Soon after the killing, the victim’s mobile phone was stolen from the crime scene and recovered after two months. An FIR was lodged in this regard.

Initially the FIR was lodged against two unidentified persons on the complaint of Khalid Jamil, the brother-in-law of Mr Rehman, and police made sketches of the alleged killers with the help of eyewitnesses. But these were never made public; however later in November 2014, police claimed that Saim Hassan alias Abdul Rehman, a resident of Karachi, along with two companions — Mohtasim alias Israr and Ammar Farooq alias Tipu Hamza, both residents of Rajanpur — murdered Mr Rehman. An incomplete challan of the case was submitted to Anti-Terrorism Court No II, Multan, in this regard in which the police informed the court that accused Hassan has been killed in a police ‘encounter’. Another incomplete challan was submitted by the police in January 2015 while informing the court that the remaining two suspects had been declared absconders.

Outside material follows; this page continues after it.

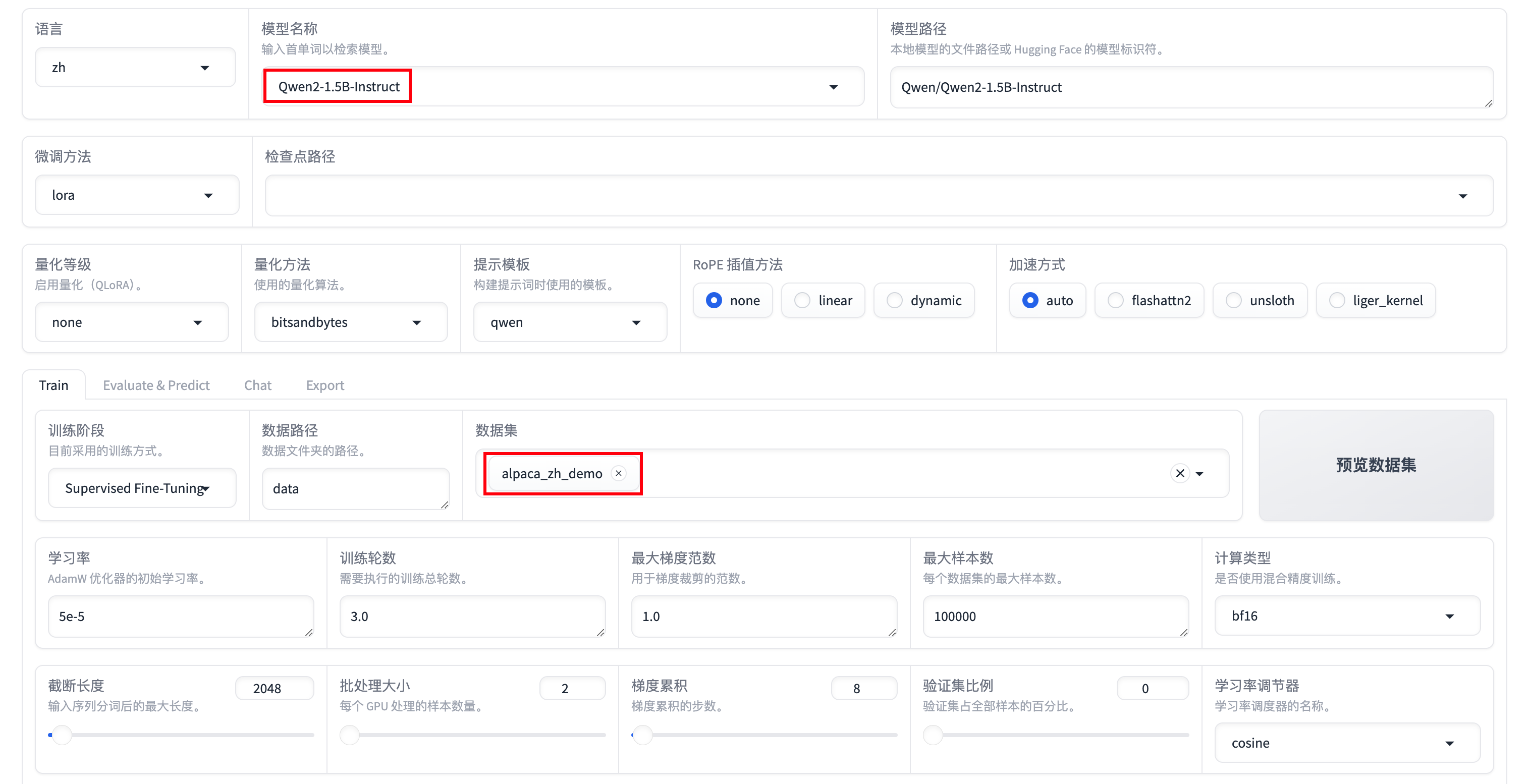
Task: Open the model name dropdown arrow
Action: tap(833, 87)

Police started considering the three accused as the assassins of Mr Rehman after they got a statement from the complainant that on July 1, 2014 Hassan came to his home and said that he along with his companions had killed Mr Rehman. Muzaffargarh police claimed Hassan, who belonged to the Al Qaeda-linked Ahmed Farooq Group, was killed in an encounter on July 8.

Multan police produced a list of 23 witnesses in court. Surprisingly, the names of the two injured — Nadeem Parwaz and Fazal Hussain — were not included in the list of witnesses.

Police did not bother to contact the jail authorities to get video record and other data of the people who used to attend the court hearings of Junaid Hafeez’s case without permission, as only the prosecutor as the counsel for the state (the state is complainant in this case) and lawyers of the accused were allowed to enter and attend proceedings.

Police also did not ask the jail authorities how unrelated people were able to enter the jail and join court proceedings. Interestingly the sketches of the alleged killers that were made with the help of witnesses do not match with the three suspects.

Station House Officer (SHO) Chehliyak Police Station and Investigation Officer (IO) of the case, Zubair Bangash, said that he does not know why the police did not include the names of both injured as witnesses and why video record and other data were not collected from jail authorities as he is not the “actual” IO of the case. “Former SHO Saeed Akhtar Gujjar was the first IO of the case and he may better answer these questions,” he said.

The officer claimed the police could not submit the complete challan of the case as the complainant and other witnesses are least interested in the case.

When asked how could the police believe that the three suspects mentioned by the complainant were the real culprits despite the fact that the police do not have any evidence against them, Mr Bangash said SHO Gujjar could better answer this.

Former SHO and IO Gujjar refused to comment for this story.